Type out the listing below exactly. Pictures stay out of it.

------------------------

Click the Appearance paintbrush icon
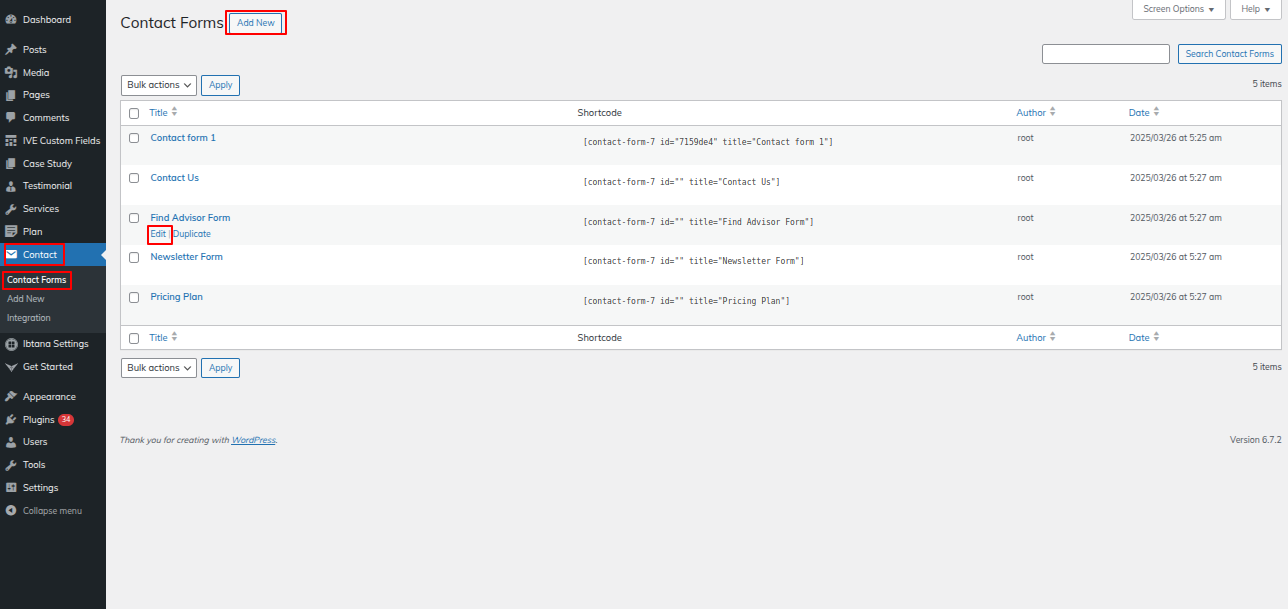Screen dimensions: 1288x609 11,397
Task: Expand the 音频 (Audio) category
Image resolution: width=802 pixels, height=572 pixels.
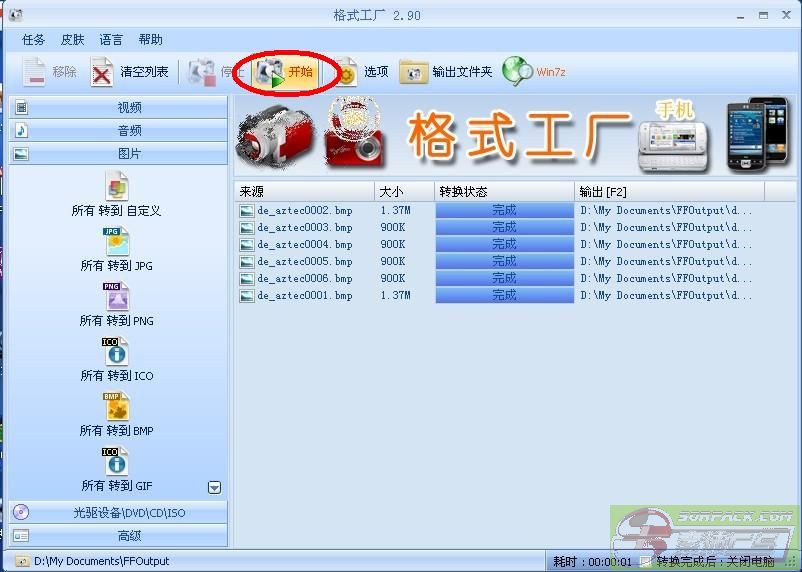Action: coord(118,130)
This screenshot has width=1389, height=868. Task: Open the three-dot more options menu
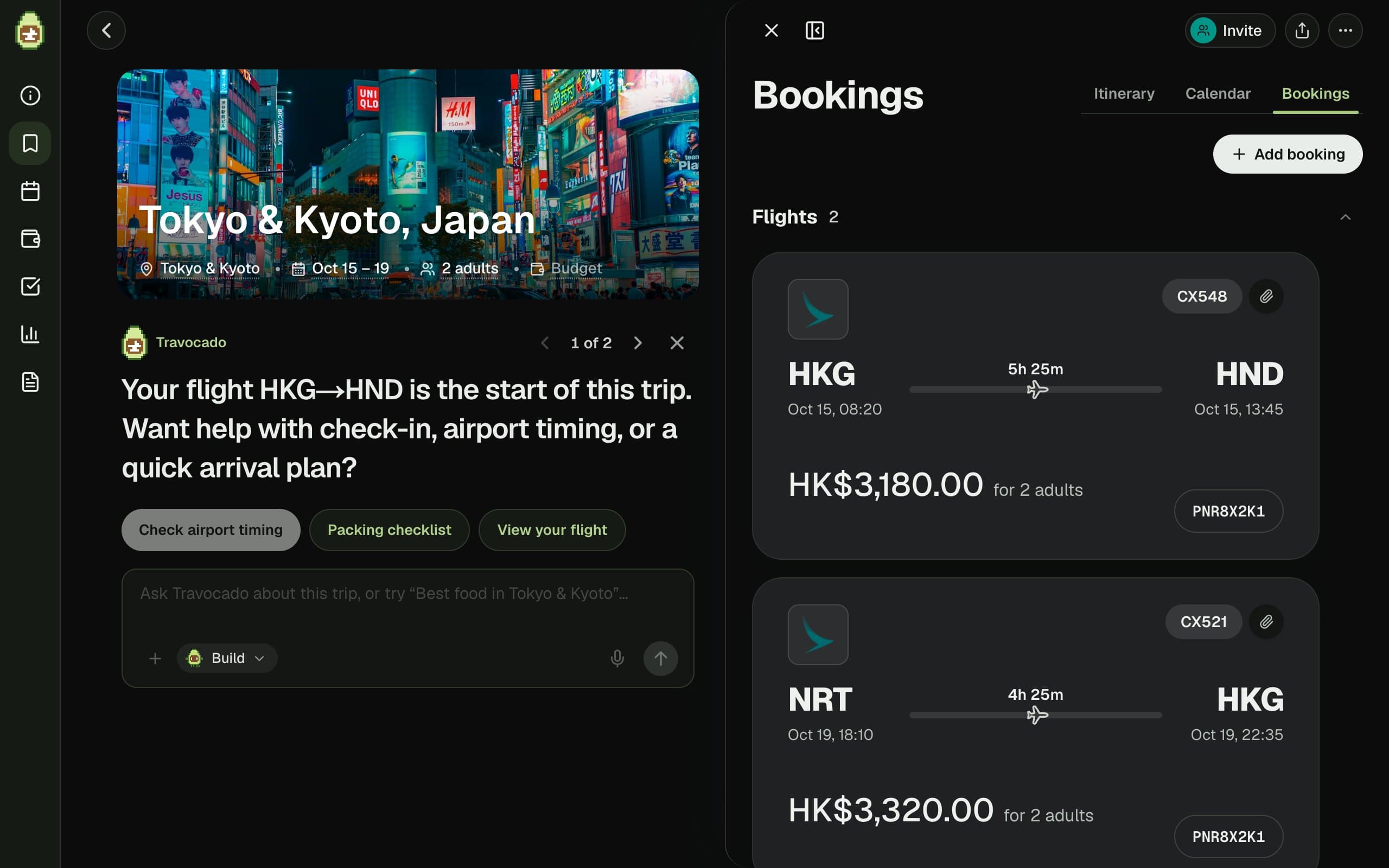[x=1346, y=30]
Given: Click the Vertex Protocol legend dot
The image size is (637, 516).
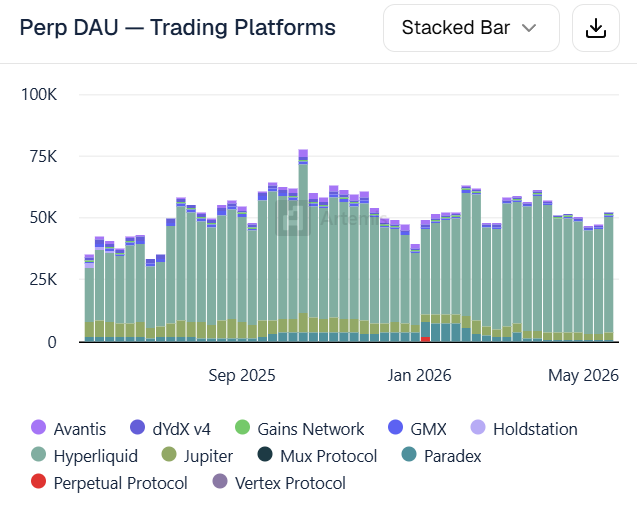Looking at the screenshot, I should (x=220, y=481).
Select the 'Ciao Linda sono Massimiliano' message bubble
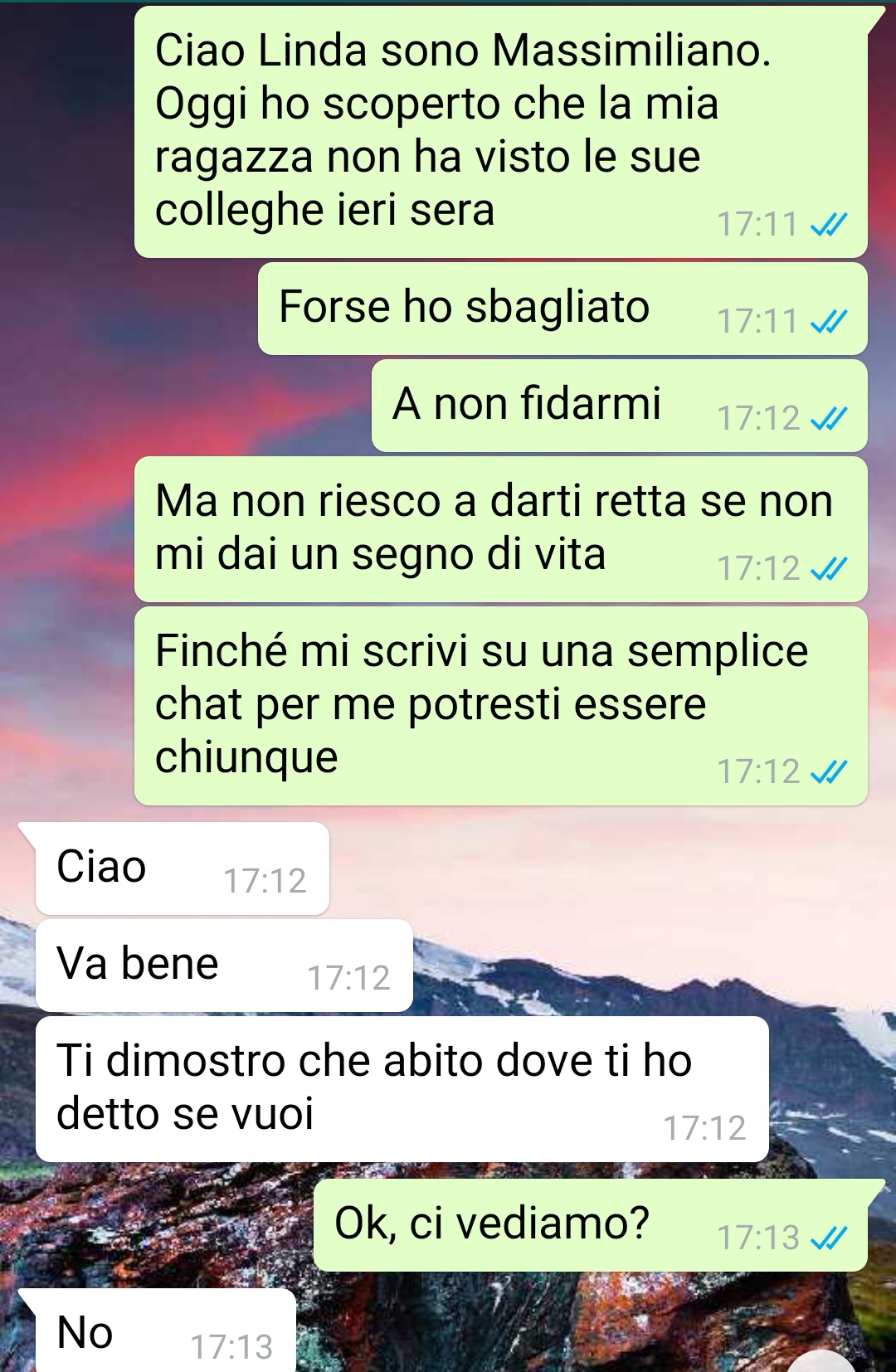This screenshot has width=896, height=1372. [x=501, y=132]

------------------------

Answer for this exercise →
Click the Appearance paintbrush icon
Screen dimensions: 1288x609 11,397
Task: Expand the 音频 (Audio) category
Image resolution: width=802 pixels, height=572 pixels.
Action: coord(118,130)
This screenshot has width=1389, height=868. Task: Open the three-dot more options menu
[x=1346, y=30]
Given: Click the Vertex Protocol legend dot
The image size is (637, 516).
Looking at the screenshot, I should (x=220, y=481).
Select the 'Ciao Linda sono Massimiliano' message bubble
This screenshot has width=896, height=1372. [x=501, y=132]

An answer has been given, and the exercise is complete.